» **Your instructions**: In the Firestore rules question, which key of the document should unauthenticated users be allowed to write to?

» **Passage shown**:
I'm currently writing some rules for my app with a Firestore database. Currently everyone can read data and authenticated users can write.

  match /quizzes/{quizId} {
    allow read; 
    allow write: if request.auth != null;
  }

That works fine, but I also want unauthenticated users to write only to a specific key in a document.

Example content of a document:

{
  title: 'title',
  plays: 12,
  playedBy: [//Filled with user id's],
  ...
}

Is there any way that limits unauthenticated users to only have write access to the playedBy array and not the other keys of that document?

like image 944
PeeJee Avatar asked Oct 21 '25 14:10

PeeJee


2 Answers

Sure thing. But it may become a bit involved if you have a lot of fields.

Let's start with the simplest example. Something like this allows an unauthenticated user to write the playedBy as long as that is the only field in the document:

if request.auth != null || request.resource.data.keys().hasOnly(['playedBy'])

» **Source material**:
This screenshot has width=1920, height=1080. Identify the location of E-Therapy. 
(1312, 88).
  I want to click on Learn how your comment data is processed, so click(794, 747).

» **Result**: The playedBy array.